Local populations understand their communities best. They’re familiar both with points of pride and with areas that could be improved. But determining the nature of those improvements from best practices, as well as achieving community consensus on implementation, can present a different set of challenges.

Jerry Shannon, associate professor of geography in the Franklin College of Arts & Sciences, worked with a team of researchers to introduce a citizen science approach in 11 communities across Georgia, from Rockmart to Monroe to Millen. This work combines local knowledge with emerging digital technologies to bolster community-driven efforts in multiple communities in rural Georgia. His research was detailed in a paper, “‘Really Knowing’ the Community: Citizen Science, VGI and Community Housing Assessments” published in December in the Journal of Planning Education and Research.

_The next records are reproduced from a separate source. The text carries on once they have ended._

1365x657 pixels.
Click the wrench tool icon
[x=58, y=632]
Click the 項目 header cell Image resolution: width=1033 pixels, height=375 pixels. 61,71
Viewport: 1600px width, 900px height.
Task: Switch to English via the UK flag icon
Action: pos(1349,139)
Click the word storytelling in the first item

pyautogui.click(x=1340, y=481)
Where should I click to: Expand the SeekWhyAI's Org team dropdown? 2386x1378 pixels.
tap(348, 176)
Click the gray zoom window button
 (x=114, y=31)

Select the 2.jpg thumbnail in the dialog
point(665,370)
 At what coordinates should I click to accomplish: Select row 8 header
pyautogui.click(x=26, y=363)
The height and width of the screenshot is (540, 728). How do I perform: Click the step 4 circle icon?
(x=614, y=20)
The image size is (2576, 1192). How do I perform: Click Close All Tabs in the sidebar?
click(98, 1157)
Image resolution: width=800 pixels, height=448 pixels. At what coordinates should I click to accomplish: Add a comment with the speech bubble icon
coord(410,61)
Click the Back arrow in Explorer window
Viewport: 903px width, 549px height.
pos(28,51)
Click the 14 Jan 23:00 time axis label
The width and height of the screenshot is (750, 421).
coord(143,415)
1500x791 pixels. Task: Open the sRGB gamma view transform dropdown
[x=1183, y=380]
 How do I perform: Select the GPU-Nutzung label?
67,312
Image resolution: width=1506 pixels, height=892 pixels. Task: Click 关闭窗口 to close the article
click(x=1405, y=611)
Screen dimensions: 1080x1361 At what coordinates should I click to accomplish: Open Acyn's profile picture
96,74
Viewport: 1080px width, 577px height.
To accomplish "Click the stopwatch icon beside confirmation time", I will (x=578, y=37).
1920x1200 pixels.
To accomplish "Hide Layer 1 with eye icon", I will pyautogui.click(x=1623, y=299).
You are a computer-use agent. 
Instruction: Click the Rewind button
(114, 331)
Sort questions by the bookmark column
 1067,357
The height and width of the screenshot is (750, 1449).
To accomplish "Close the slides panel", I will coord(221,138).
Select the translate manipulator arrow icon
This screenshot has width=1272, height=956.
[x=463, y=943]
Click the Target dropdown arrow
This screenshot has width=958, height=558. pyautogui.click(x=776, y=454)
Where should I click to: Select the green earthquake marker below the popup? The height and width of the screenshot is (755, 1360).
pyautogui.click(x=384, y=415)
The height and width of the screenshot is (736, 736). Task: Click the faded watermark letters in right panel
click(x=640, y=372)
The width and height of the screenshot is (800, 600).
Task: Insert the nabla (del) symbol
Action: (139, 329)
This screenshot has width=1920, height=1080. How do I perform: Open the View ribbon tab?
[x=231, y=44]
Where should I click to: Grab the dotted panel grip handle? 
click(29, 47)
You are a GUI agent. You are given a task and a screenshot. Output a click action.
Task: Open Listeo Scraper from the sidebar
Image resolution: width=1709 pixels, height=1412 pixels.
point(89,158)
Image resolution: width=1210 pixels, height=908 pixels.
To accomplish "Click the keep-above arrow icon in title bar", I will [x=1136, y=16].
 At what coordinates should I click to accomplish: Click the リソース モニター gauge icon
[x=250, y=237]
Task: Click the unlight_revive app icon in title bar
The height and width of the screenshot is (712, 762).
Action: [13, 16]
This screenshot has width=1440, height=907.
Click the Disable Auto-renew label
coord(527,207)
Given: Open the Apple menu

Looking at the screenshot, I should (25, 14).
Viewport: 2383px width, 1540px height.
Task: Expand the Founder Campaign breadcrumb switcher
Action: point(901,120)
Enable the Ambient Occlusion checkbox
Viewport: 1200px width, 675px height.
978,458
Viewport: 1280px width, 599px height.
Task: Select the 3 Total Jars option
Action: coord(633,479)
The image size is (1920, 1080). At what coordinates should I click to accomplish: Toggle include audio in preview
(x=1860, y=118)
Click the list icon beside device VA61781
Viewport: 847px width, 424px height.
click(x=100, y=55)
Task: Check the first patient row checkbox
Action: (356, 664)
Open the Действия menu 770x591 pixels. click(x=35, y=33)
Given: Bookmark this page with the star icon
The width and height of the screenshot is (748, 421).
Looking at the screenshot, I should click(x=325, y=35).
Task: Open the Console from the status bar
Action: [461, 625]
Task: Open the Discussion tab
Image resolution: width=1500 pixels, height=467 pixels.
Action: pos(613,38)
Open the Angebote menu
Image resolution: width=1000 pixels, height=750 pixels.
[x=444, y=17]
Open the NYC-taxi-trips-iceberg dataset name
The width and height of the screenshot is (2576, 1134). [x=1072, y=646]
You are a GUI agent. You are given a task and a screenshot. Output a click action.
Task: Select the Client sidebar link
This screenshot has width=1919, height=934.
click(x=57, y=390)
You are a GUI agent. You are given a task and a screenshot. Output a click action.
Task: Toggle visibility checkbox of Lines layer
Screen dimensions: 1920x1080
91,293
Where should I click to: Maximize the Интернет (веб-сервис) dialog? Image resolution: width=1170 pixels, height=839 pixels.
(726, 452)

Shannon worked with the Georgia Initiative for Community Housing, managed out of the College of Family and Consumer Sciences (FACS), to create tools for communities to evaluate and launch plans to address their housing needs and revitalization. This citizen science effort resulted in a more diverse and inclusive body of data that incorporated local perspectives.

“Through this project, we hope to further support and extend these community-driven efforts to assure affordable, quality housing,” said Shannon. “Rural communities don’t have the resources internally to do this work themselves. We provide training and tools to these communities.”

As part of their participation in the GICH program, each Georgia community assembled a housing team consisting of elected officials, members of community organizations and housing professionals such as real estate agents. The team recruited volunteers from student groups and religious organizations to conduct so-called “windshield surveys,” where participants work from their vehicle or walk the neighborhoods.

“We’re never on people’s actual properties, but people still want to come out and find out what we’re doing. You end up having conversations with them,” Shannon said. “This is where it’s really helpful to have people from city government or locals doing the surveys; they can easily connect with the community to ease anxieties and explain the purpose.

“The goal is to build a connection,” Shannon said. “Normally when you start talking about property redevelopment, people get worried that it’s going to be antagonistic, that ‘the city is going to fine me or make me spend money to repair something.’ We want them to know we’re there to help them.”